GIVEN TEXT:
# Adaptive PDE discretizations on cartesian grids : Algorithmic tools

## Part : Automatic differentiation
## Chapter : Dense automatic differentiation, and geodesic shooting

We illustrate dense automatic differentiation, both first and second order, with an application to geodesic shooting.

<!---
**Symplectic integrators**
In this notebook, we solve the equations of geodesics using a standard Runge-Kutta scheme. This may sound as a heresy since these equations benefit from a Hamiltonian structure, and can thus be solved more stably using a symplectic integrator, in principle. However, our Hamiltonians are *non-separable*, in other words they do *not* take the form 
$$
    H(q,p) = F(p) + V(q).
$$
For this reason, the implementation details of a symplectic scheme are non-trivial, and we thus stick to a standard ODE scheme.
--->

In [11]:
import sys; sys.path.append("../..") # Allow imports from parent directory

In [13]:
from Miscellaneous import TocTools; TocTools.displayTOC('Dense','Algo')

SOURCE EXCERPT:
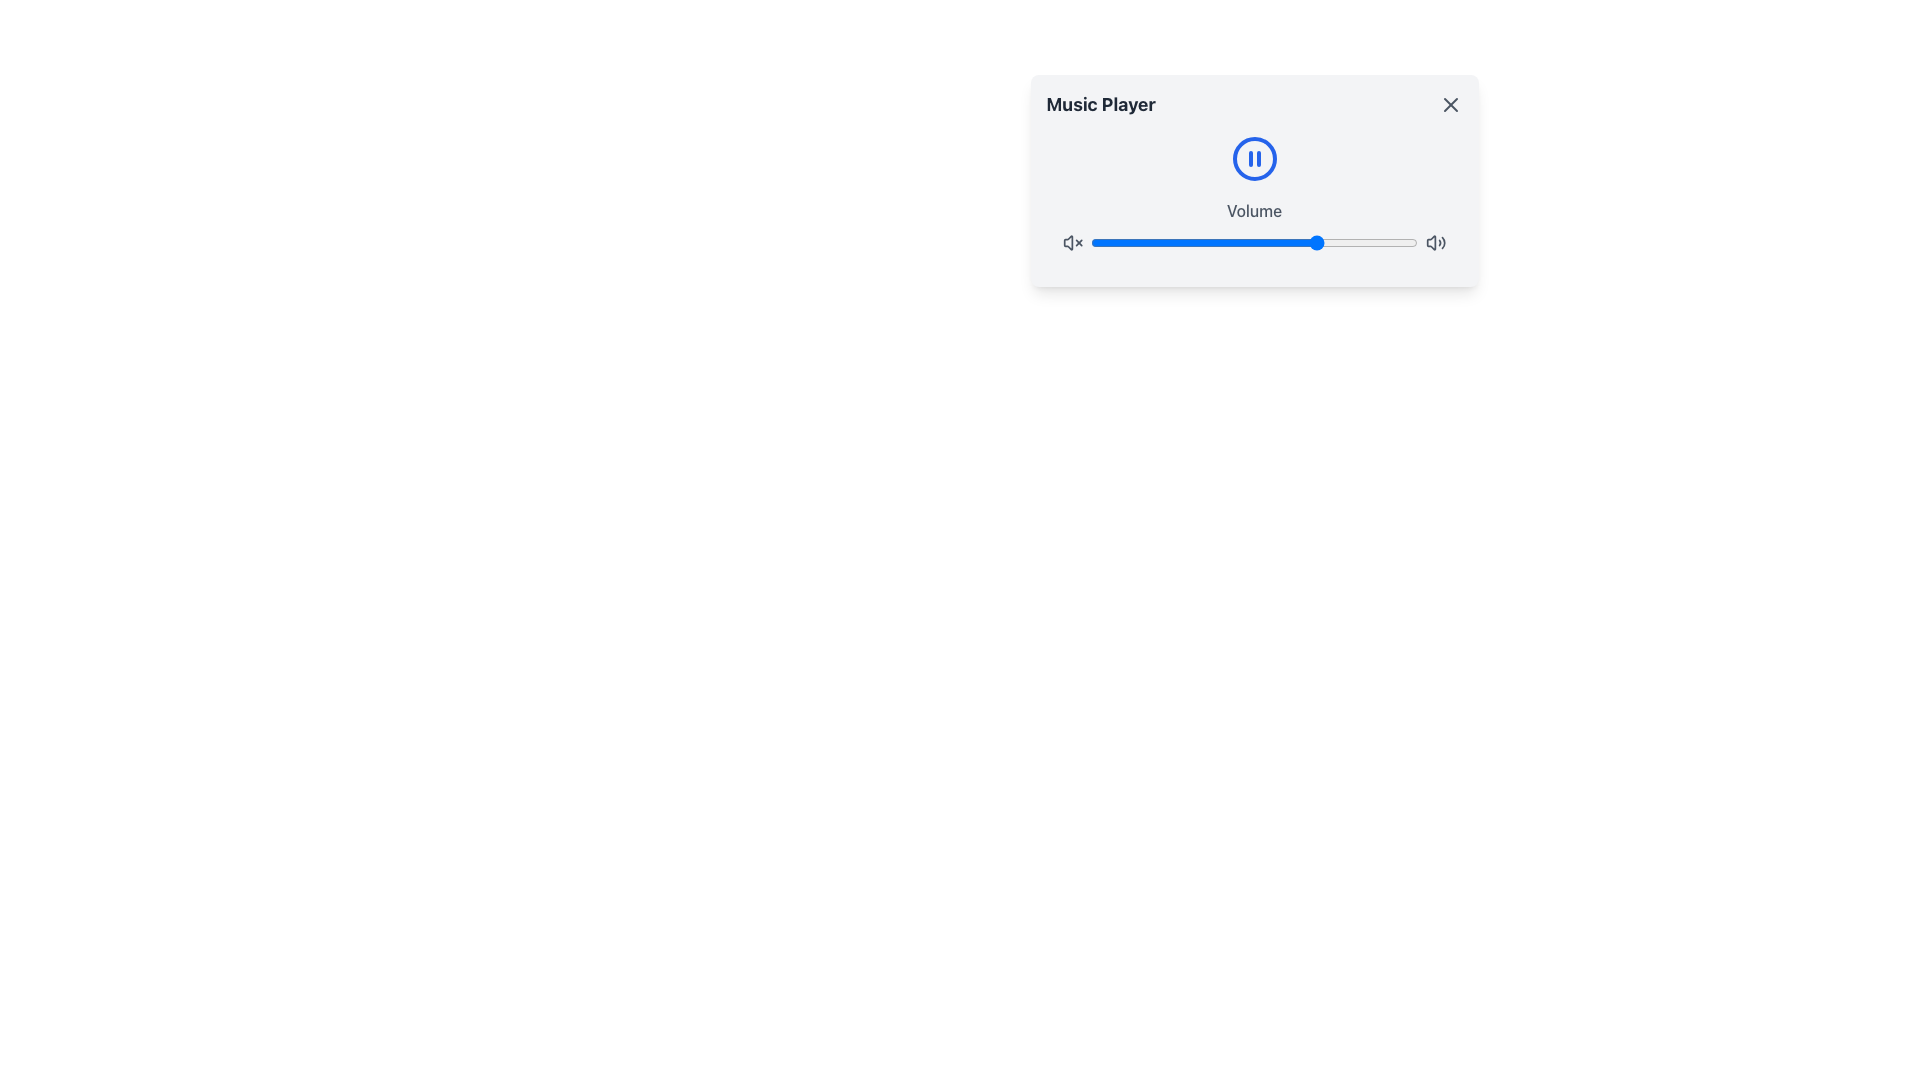  What do you see at coordinates (1435, 242) in the screenshot?
I see `the speaker icon with sound waves, which is the last icon on the right in the control panel of the music player application, to interact with it` at bounding box center [1435, 242].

YOUR INSTRUCTIONS: Pick up the notebook on dense automatic differentiation and geodesic shooting after its last line of code, and carry it forward from there.

EXERCISE OUTPUT:
[**Summary**](Summary.ipynb) of this series of notebooks. [(view online)](http://nbviewer.jupyter.org/urls/rawgithub.com/Mirebeau/AdaptiveGridDiscretizations/master/Notebooks_Algo/Dense.ipynb)

[**Main summary**](../Summary.ipynb), including the other volumes of this work. [(view online)](http://nbviewer.jupyter.org/urls/rawgithub.com/Mirebeau/AdaptiveGridDiscretizations/master/Summary.ipynb)


# Table of contents

  * [1. Hamilton's equations of geodesics](#1.-Hamilton's-equations-of-geodesics)




**Acknowledgement.** The experiments presented in these notebooks are part of ongoing research, 
some of it with PhD student Guillaume Bonnet, in co-direction with Frederic Bonnans.

Copyright Jean-Marie Mirebeau, University Paris-Sud, CNRS, University Paris-Saclay


## 0. Importing the required libraries

In [6]:
from NumericalSchemes import AutomaticDifferentiation as ad

In [7]:
import numpy as np

In [14]:
def reload_packages():
    import importlib
    ad = importlib.reload(sys.modules['NumericalSchemes.AutomaticDifferentiation'])
    ad.Sparse = importlib.reload(ad.Sparse)
    ad.Dense = importlib.reload(ad.Dense)
    ad.Sparse2 = importlib.reload(ad.Sparse2)
    ad.Dense2 = importlib.reload(ad.Dense2)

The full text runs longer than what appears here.